EXCERPT TO READ -
If all goes well, the LED should blink 10 times.[1]

Documentation

The most important document that describes the Sitara chip is the 5041-page Technical Reference Manual (TRM for short). This article references the TRM where appropriate, if you want more information. Information on the PRU is inconveniently split between the TRM and the AM335x PRU-ICSS Reference Guide. For specifics on the AM3358 chip used in the BeagleBone, see the 253 page datasheet. Texas Instruments' has the PRU wiki with more information.

If you're looking to use the BeagleBone and/or PRU I highly recommend the detailed and informative book Exploring BeagleBone. Helpful web pages on the PRU include BeagleBone Black PRU: Hello World, Working with the PRU and BeagleBone PRU GPIO example.

The assembly code

If you're familiar with assembly code, the PRU's instruction set should be fairly straightforward. The instruction set is documented on the wiki and in the PRU reference manual (section 5).[2]

The demonstration blink code uses register R1 to count the number of blinks (10) and register R0 to provide the delay between flashes. The delay timing illustrates an important feature of the PRU: it is entirely deterministic. Most instructions takes 5 nanoseconds (at 200 MHz), although reads are slower. There is no pipelining, branch delays, memory paging, interrupts, scheduling, or anything else that interferes with instruction execution. This makes PRU execution predictable and suitable for real-time processing. (In contrast, the main ARM processor has all the scheduling and timing issues of Linux, making it unsuitable for real-time processing.)

Since the delay loop is two instructions long and executes 0xa00000 times (an arbitrary value that gave a visible delay), we can compute that each delay is 104.858 milliseconds, regardless of what else the processor is doing. (This is shown in the oscilloscope trace below.) A similar loop on the ARM processor would have variable timing, depending on system load.

LED output from the BeagleBone PRU demo, showing the 104ms oscillations.

The I/O pin

How do we know that pin P8_11 is controlled by bit 15 of R30? We're using one of the PRU output pins called "pr1_pru0_pru_r30_15", which is a PRU 0 output pin controlled by R30 bit 15. (Note that the PRU GPIO pins are separate from the "regular" GPIO pins.)[3] The BeagleBone header chart shows that this PRU I/O pin is connected to BeagleBone header pin P8_11.[4] To tell the BeagleBone we want to use this pin with the PRU, the device tree configuration is updated as discussed below.

WRITTEN TASK 1 - Transcribe the part of the BeagleBone PRU excerpt between "If all goes" and "PRU GPIO example.", inclusive.
WRITTEN TASK 2 - According to the BeagleBone PRU excerpt, what things are absent from the PRU that would otherwise interfere with instruction execution? List them all.
WRITTEN TASK 3 - In the BeagleBone PRU excerpt, how many pages does the Technical Reference Manual have?
The lines that come after the text aren't needed.

MATERIAL PROVIDED -
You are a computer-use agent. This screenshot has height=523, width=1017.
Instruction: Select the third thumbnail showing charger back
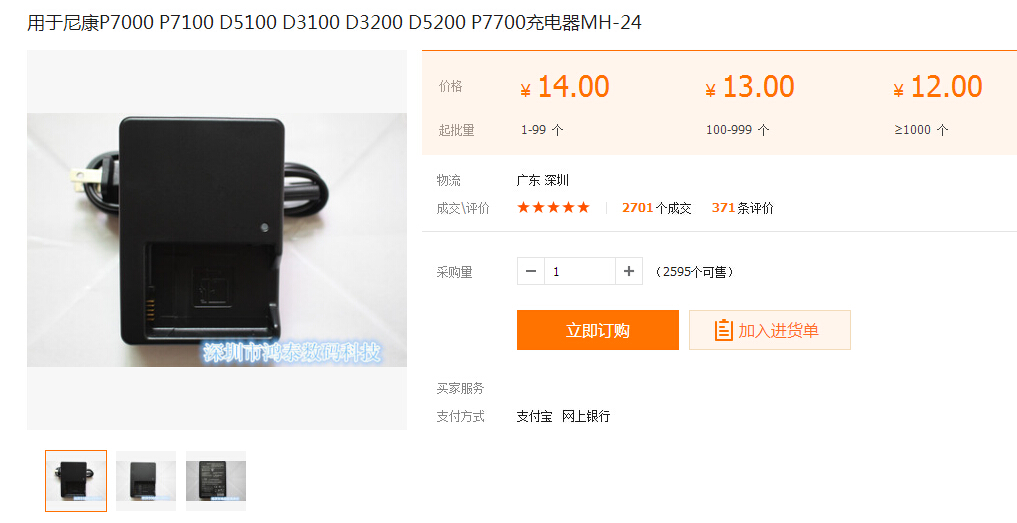216,481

EXERCISE SOLUTION 1 -
If all goes well, the LED should blink 10 times.[1]

Documentation

The most important document that describes the Sitara chip is the 5041-page Technical Reference Manual (TRM for short). This article references the TRM where appropriate, if you want more information. Information on the PRU is inconveniently split between the TRM and the AM335x PRU-ICSS Reference Guide. For specifics on the AM3358 chip used in the BeagleBone, see the 253 page datasheet. Texas Instruments' has the PRU wiki with more information.

If you're looking to use the BeagleBone and/or PRU I highly recommend the detailed and informative book Exploring BeagleBone. Helpful web pages on the PRU include BeagleBone Black PRU: Hello World, Working with the PRU and BeagleBone PRU GPIO example.

EXERCISE SOLUTION 2 -
pipelining
branch delays
memory paging
interrupts
scheduling

EXERCISE SOLUTION 3 - 5041 pages.